(This article originally appeared at jwa.org.)
After Bel Kaufman, writer and public school teacher, published Up the Down Staircase in 1965, one assistant principal at a school where she had taught began adding a warning to his memos: “DO NOT SHOW THIS TO BEL KAUFMAN.” The disclaimer is a testament to what a nerve Kaufman hit with her novel, which followed a young teacher through her first year in an urban public school and highlighted the insane bureaucracy that got in the way of actual teaching. Rather than using a traditional narrative structure, Up the Down Staircase was a fictional collection of letters, memos, student papers, and lesson plans. These included the memo which begins “Please disregard the following,” “Polio consent slips,” and one student’s thesis, “We study myths like Orpheum & his girl friend because it takes place in the Greek Underground.” By turns funny and painful, the book honestly explored the barrage of problems students faced (and continue to face): poverty, drug addiction, teen pregnancy, and racial discrimination. In her New York Times review, Beverly Grunwald praised Bel Kaufman for “breaking down statistics into actual teenagers.” The book spent fifteen months on the bestseller list.
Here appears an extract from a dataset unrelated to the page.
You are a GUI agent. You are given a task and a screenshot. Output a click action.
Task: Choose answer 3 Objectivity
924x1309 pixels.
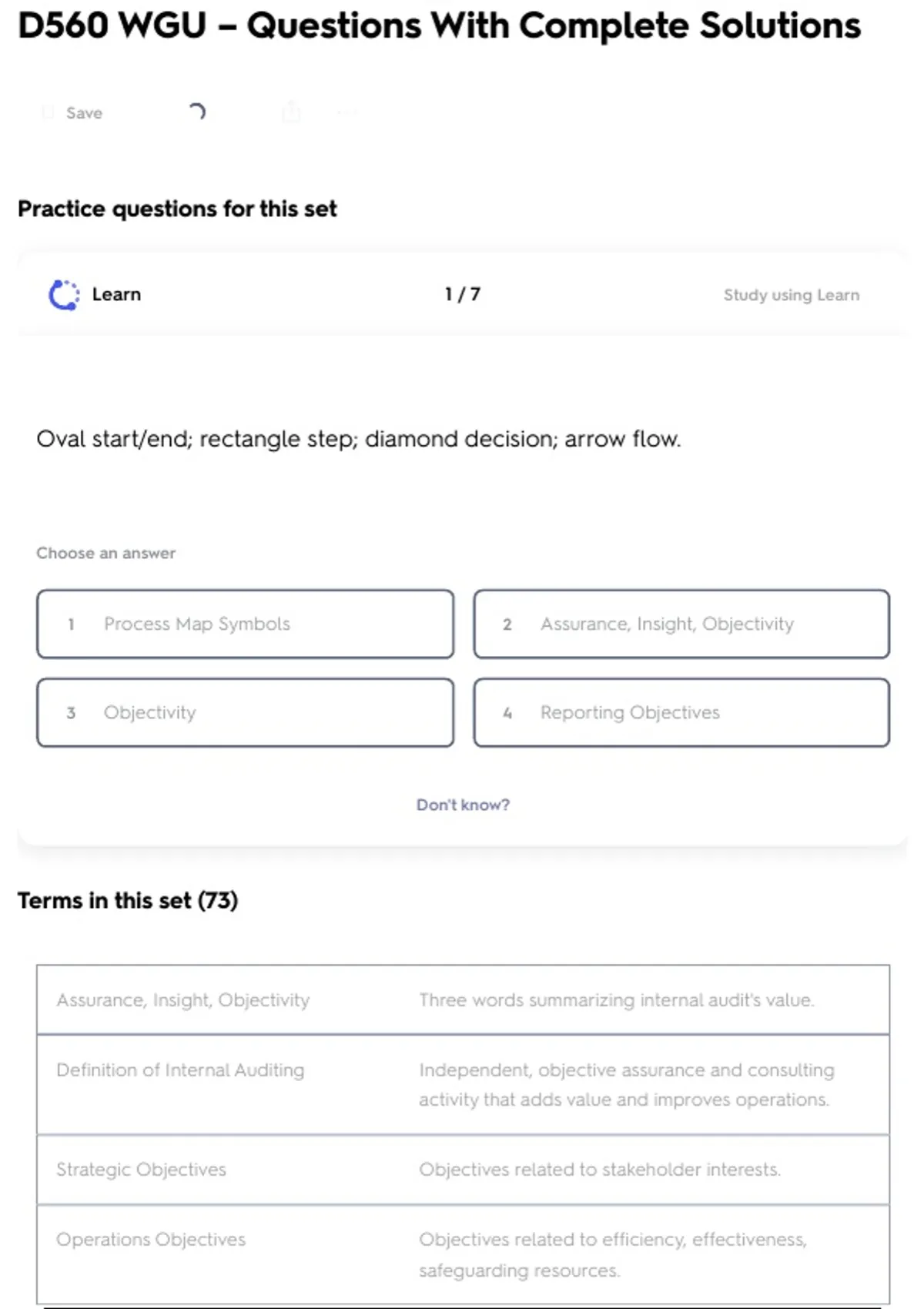point(245,713)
Belle Kaufman was the granddaughter of the Yiddish writer Sholom Aleichem, famed for the Tevye the Dairyman stories that formed the basis for Fiddler on the Roof, and the daughter of Lyalya Kaufman, who wrote stories for the Forward, the Yiddish-language newspaper. Born in Russia, Kaufman immigrated with her family at age twelve and was promptly demoted to first grade because of her poor English. Despite this humiliation, Kaufman was encouraged by her teacher, who helped her rise through the ranks—by age 23, she graduated Phi Beta Kappa from Hunter College, determined to become a teacher herself. Again, her Russian background created a roadblock: she repeatedly failed the teacher’s examination because of her Russian accent. When she finally passed the exam, she began a fifteen-year career teaching English in the challenging environment of New York’s public schools. At the same time she embarked on a literary career, shortening her name to Bel so she could sell her short stories to the male magazine Esquire. Her 1962 essay “From a Teacher’s Wastebasket,” published in the Saturday Review of Literature, led to a book deal for an expanded version. Despite the phenomenal success of Up the Down Staircase and its adaptation into a movie, Kaufman only wrote one other book, Love, Etc., which debuted to mixed reviews in 1979. Her teaching career, on the other hand, continued throughout her long life—at 100 she was still teaching courses on Jewish humor at Hunter College.
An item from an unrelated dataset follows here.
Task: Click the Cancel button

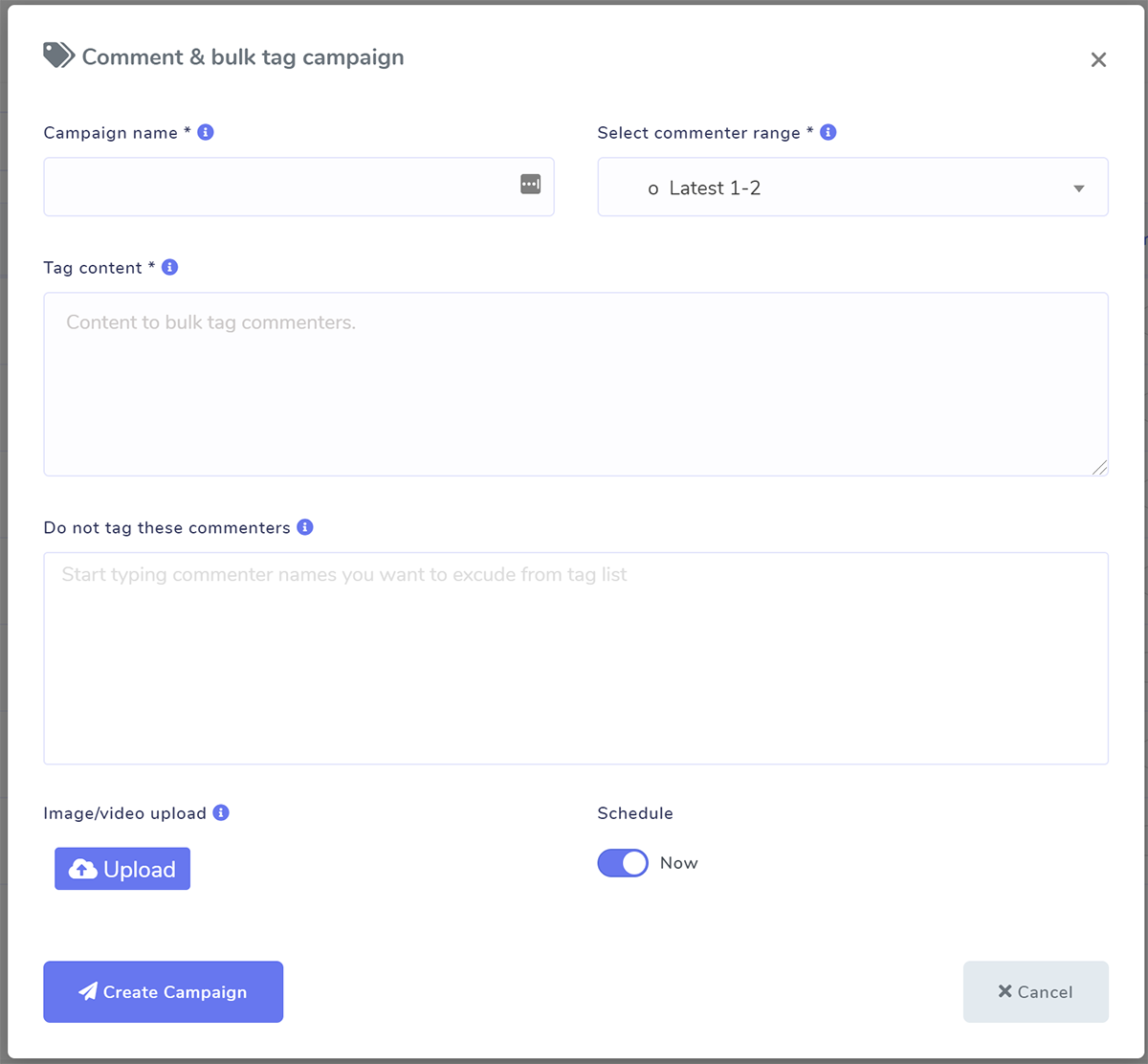Action: tap(1035, 991)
With news of Kaufman’s death on July 25, I’m left thinking about her legacy. What gave her writing such power was her insightful and engaging portrayal of a complex problem. Up the Down Staircase isn’t simply a farce about fatuous administrators or inexperienced teachers; it shows the painful array of challenges students face outside the classroom that inevitably bleed into their lives at school. Perhaps part of the reason we are still fighting these battles over failing public education fifty years later is that politicians and reformers tend to look for simple, agreeable, sweeping solutions, but the problems facing public schools—and their students—are far more complex than that. Perhaps Up the Down Staircase should be required summer reading—not for students, but for teachers, administrators, parents, politicians, and all involved in the struggle for better education. But regardless, in capturing this complexity, Bel Kaufman didn’t just make a soapbox speech or crank out a darkly humorous satire; she created a profound work of literature that is every bit as relevant today as it was fifty years ago.